Few airlines have tried to amuse—or shock—as much as Air New Zealand has. In 2009, it produced a video titled "The Bare Essentials," starring naked employees. Uniforms were painstakingly painted on, down to the kerchief ruffles.
Staff deliver the briefing with just a glint of irony. Even frequent fliers should "take…a second look," says a flight attendant, raising her eyebrows.
Hours of nudity during the shooting didn't keep employees from participating, says Mike Tod, marketing general manager. "We had no shortage of people wanting to get involved."

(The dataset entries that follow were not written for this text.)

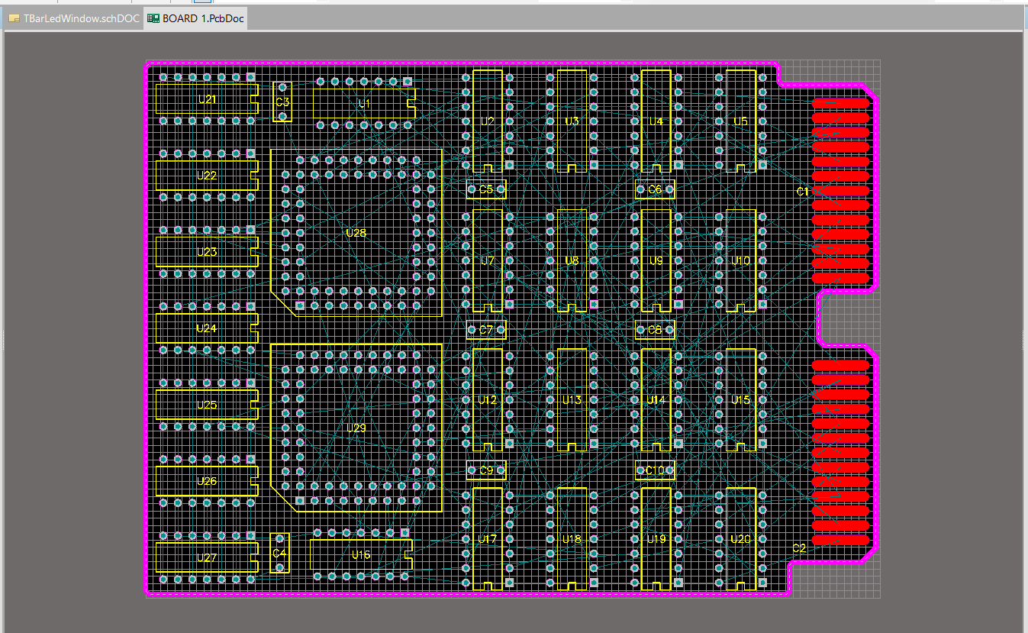The width and height of the screenshot is (1028, 633).
Task: Select the large U29 footprint
Action: (356, 428)
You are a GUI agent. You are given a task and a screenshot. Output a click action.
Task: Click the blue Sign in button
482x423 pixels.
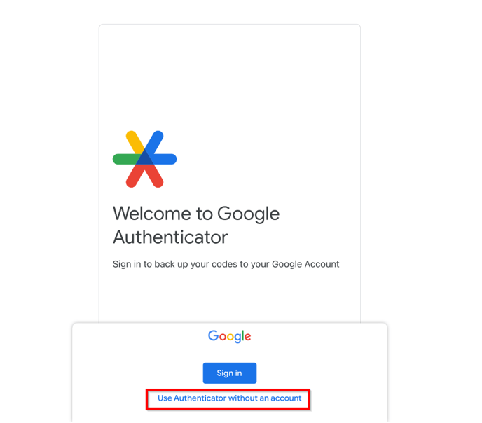pyautogui.click(x=230, y=373)
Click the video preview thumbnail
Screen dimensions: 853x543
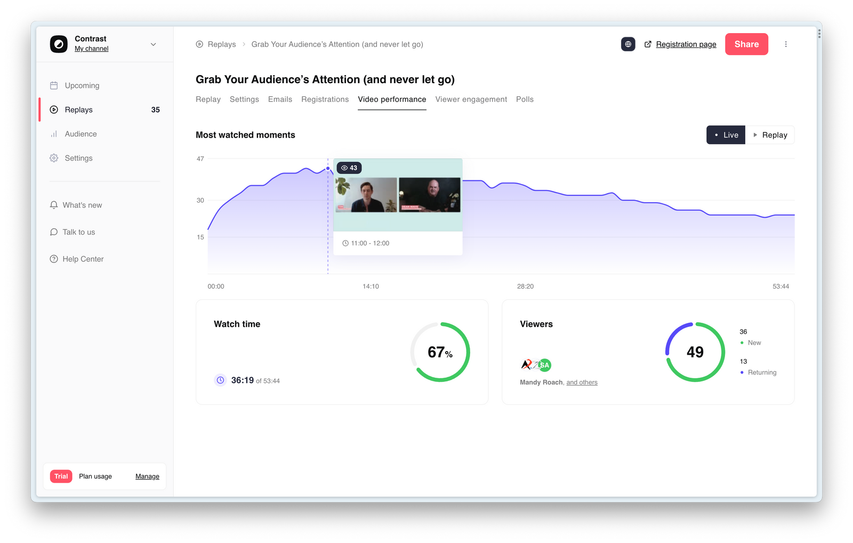(x=398, y=195)

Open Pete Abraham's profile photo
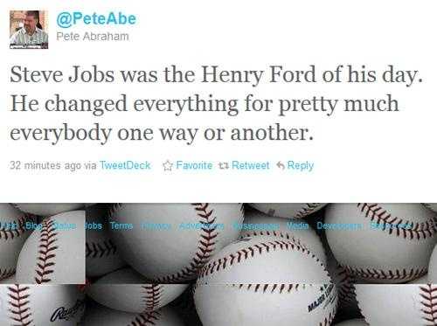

Last August, ANZ redirected the country's rugby mania in a video with passengers decked out like a stadium of crazed fans and pilots sporting striped referee shirts. When a buff star player brushes past a swooning flight attendant, she grabs an oxygen mask to demonstrate how to use it.
The next video starred a furry, wisecracking puppet named Rico, who interrupts the presentation. A flight attendant announces the briefing will begin "before we take off." Rico blurts out: "Before we take it off?"
This year, the airline tapped Mr. Simmons for an aerobics-theme video called "Fit to Fly." For it, the carrier transformed a jetliner mockup, normally used for designing cabin interiors, into a disco with a lighted floor reminiscent of "Saturday Night Fever."
Mr. Simmons sports a tank top with ANZ's logo in sequins for the "safety exercise." He leads staffers—including Chief Executive Rob Fyfe—and local celebrities, all clad in Reagan-era leggings, leotards and headbands. Passengers definitely pay attention.
"The movies are usually the stuff of dinner-party table conversation," says Richard Fraser, a media executive in Auckland who flies frequently. He says the Bare Essentials video captured the country's "edgy creative" spirit, while the rugby one was funny. But the recent two videos are "cringe-worthy," he says.
Not all carriers go for laughs. Cebu Pacific Air got fliers to ogle last fall with live in-flight choreography. On one, female flight attendants buckled seat belts and donned life vests to Katy Perry and Lady Gaga recordings. A week later, a male crew boogied to the 1982 hit "Safety Dance." On both flights, standard briefings were first delivered on the ground.
Britain's Thomson Airways used children dressed as flight attendants in its video. The girl who explains how to use a life vest is barely bigger than it. The charter carrier auditioned 900 youngsters for 12 roles, but filming still required "many takes," says Thomson's customer services director, Carl Gissing.
Despite all efforts, even the most creative airlines acknowledge passengers don't think of safety announcements as entertainment.
"We promise to do everything we can to make sure you have a safe, comfortable flight," says the bored-sounding Virgin America narrator. "Not least of which is ending this speech now."